The JRC is responsible for the research and innovation to:

  • create, manage, and make sense of knowledge
  • to support European policies with independent evidence
  • develop innovative tools and make them available to policymakers
  • anticipate emerging issues that need to be addressed at EU level and understand policy environments
  • share expertise with EU countries, the scientific community, and international partners
  • contribute to the overall purpose of Horizon 2020 (a financial instrument aimed to boost economic growth and establish new jobs)
  • conduct research on nuclear safety and security to contribute to the transition to a carbon-free economy

The JRC collaborates with more than a thousand organizations worldwide whose work has direct impacts on the lives of people. It does so by contributing its research for secure energy supplies, sustainable mobility, and consumer health and safety. The JRC draws from 50+ years of scientific experience and continually build their expertise in knowledge production and management.

Scientists from different organizations have access to many JRC facilities through numerous collaboration agreements. The JRC has 200+ ongoing collaboration agreements. These agreements authorize sharing of infrastructure, laboratory equipment, data materials along with transferring knowledge. This facilitates closer links between the European scientific community and the Commission. It is because of these agreements that the JRC can play its role as the European Commission’s science and knowledge service to the fullest. As a result of collaborating with public and private organizations, universities, and national and international bodies, the JRC is able to work towards a better future.

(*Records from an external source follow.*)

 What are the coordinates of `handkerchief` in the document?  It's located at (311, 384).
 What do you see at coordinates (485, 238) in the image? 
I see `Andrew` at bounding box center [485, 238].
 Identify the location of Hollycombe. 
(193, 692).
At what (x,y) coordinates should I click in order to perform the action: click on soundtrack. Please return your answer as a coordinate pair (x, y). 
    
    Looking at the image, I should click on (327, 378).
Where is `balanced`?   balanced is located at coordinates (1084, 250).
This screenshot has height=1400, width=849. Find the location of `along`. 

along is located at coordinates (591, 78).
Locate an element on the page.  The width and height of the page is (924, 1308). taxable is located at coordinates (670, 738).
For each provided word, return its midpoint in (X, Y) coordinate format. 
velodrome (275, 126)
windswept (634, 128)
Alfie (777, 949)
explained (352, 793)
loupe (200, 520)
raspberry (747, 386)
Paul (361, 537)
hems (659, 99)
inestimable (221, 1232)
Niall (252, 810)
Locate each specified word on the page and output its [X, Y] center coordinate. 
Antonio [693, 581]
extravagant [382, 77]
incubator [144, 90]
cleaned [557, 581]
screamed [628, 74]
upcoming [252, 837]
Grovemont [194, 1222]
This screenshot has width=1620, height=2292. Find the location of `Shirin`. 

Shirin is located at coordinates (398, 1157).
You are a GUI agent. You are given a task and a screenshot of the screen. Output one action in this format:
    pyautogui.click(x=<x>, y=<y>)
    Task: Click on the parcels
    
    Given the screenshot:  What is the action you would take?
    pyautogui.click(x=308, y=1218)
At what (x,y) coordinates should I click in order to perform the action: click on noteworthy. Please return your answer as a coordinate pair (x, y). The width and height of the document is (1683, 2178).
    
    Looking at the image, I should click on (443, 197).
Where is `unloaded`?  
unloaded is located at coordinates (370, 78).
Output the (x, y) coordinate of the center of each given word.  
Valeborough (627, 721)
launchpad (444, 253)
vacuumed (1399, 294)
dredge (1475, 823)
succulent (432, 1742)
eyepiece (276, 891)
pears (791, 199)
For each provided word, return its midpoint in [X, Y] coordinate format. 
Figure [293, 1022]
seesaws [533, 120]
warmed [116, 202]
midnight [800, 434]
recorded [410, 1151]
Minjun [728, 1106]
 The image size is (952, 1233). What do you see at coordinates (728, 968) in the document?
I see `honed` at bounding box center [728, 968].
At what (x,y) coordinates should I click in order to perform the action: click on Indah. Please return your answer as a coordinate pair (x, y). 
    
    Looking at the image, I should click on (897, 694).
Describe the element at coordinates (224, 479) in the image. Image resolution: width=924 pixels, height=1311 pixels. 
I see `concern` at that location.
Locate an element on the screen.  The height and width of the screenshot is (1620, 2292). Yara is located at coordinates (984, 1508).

In 2018, the JRC and the European Parliament Panel for the Future of Science and Technology (STOA) launched “Science meets Parliaments / Science meets Regions”. The objective was to build closer links between scientists and EU policymakers, in order to promote a culture of evidence-informed policymaking. This project compromises three main lines of action:

  1. organising events in EU member states, under full ownership of the concerned authorities
  2. conducting scientific studies to support these events and their follow-up
  3. raising awareness about the science-policy nexus

These events give scientists the opportunity to present their work and allow policymakers to communicate their needs and explain their priorities.